**TASK INSTRUCTIONS:**
1 > Please extract from the book review the part that opens with the words containing "Seafarers' voices from" and closes with "a fine overview.", copying it without any change.
2 > Check each statement against the book review and answer yes or no, quoting the words of the review that decide it: (a) the book includes a timeline; (b) one chapter covers the end of the war; (c) the SS Kirkpool was torpedoed in the North Atlantic.
3 > Carry on writing the book review of Naval Eyewitnesses, picking up after its final sentence.

**PASSAGE TO READ:**
[start]
Seafarers' voices from the Second World War
Naval Eyewitnesses, by James Goulty
Landing page image: the merchant vessel SS Kirkpool, which was torpedoed in the South Atlantic in 1942. Image: City of Vancouver Archives
Life at sea in the 21st century is incredibly varied. War at sea in the 1940s was just as diverse, depending on where you served, your rank, your role, and your vessel.
Most histories, biographies and memoirs tend to focus on a particular kind of vessel or the trials faced by an individual or ship, but if you are looking to get an idea of the wide-ranging experience of British mariners during the Second World War, then this new book written and compiled by James Goulty offers a fine overview.
The book is divided into chapters based on these different wartime experiences: Big Ships and Smaller Vessels, Naval Aviation and Aircraft Carriers, Underwater Warfare and Anti-Submarine Warfare, Amphibious Warfare, and more. There is also a full chapter about the end of the war, which includes reflections by participants on what they had undergone.
Much of the text is descriptive, but almost every page includes a quote from a serving seafarer (and also from other personnel, such as the Wrens). These are drawn from naval histories, reference books, personal memoirs and oral testimony, and cover most aspects of life in the Royal Navy and Merchant Navy – including, of course, combat. The book also helps to orient the reader in the period with a timeline, glossary of terms, and a selection of original photographs.
[end]
**GIVEN DATA:**
[start]
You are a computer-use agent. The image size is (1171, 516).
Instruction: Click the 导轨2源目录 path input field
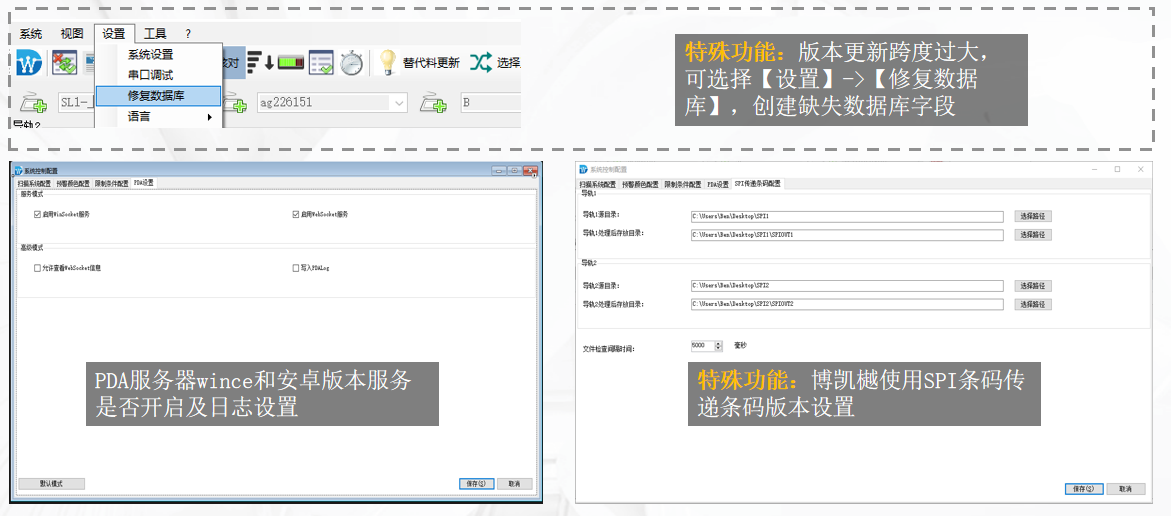pos(846,286)

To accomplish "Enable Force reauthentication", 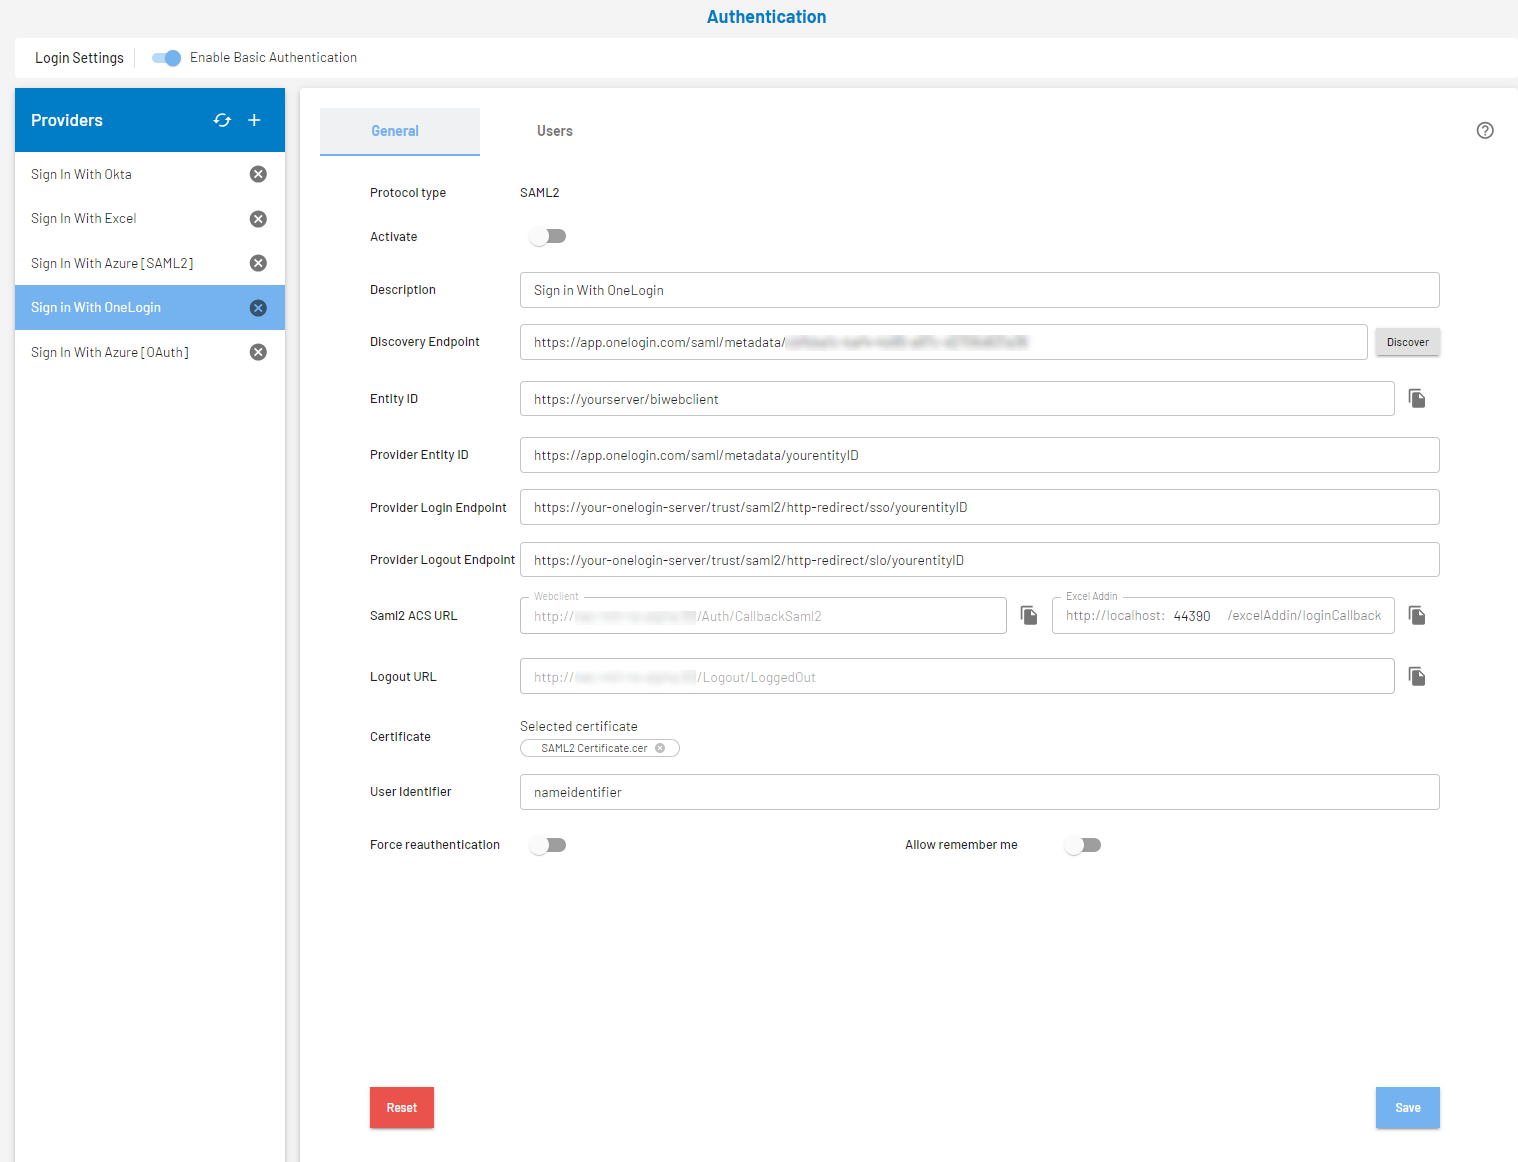I will point(548,845).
[end]
**OUTPUTS BY TASK:**
1 >
Seafarers' voices from the Second World War
Naval Eyewitnesses, by James Goulty
Landing page image: the merchant vessel SS Kirkpool, which was torpedoed in the South Atlantic in 1942. Image: City of Vancouver Archives
Life at sea in the 21st century is incredibly varied. War at sea in the 1940s was just as diverse, depending on where you served, your rank, your role, and your vessel.
Most histories, biographies and memoirs tend to focus on a particular kind of vessel or the trials faced by an individual or ship, but if you are looking to get an idea of the wide-ranging experience of British mariners during the Second World War, then this new book written and compiled by James Goulty offers a fine overview.

2 >
(a) Yes: "The book also helps to orient the reader in the period with a timeline, glossary of terms, and a selection of original photographs."
(b) Yes: "There is also a full chapter about the end of the war, which includes reflections by participants on what they had undergone."
(c) No: "the merchant vessel SS Kirkpool, which was torpedoed in the South Atlantic in 1942."

3 >
As might be expected from a book focusing on a conflict, most of the content is about the experiences of personnel in the Royal Navy. However, the tremendous sacrifices made by merchant seafarers and their vital war-winning achievements are fully acknowledged from the very first page of the preface.
There is a substantial section about their experiences at war in the chapter about the Atlantic and Arctic Convoys. There is also a full chapter about discipline and morale onboard, which outlines the importance of discipline in the Merchant Navy (especially for those young men who enlisted with a view to embarking on a career at sea), and merchant seafarers also appear in the chapter covering demobilisation.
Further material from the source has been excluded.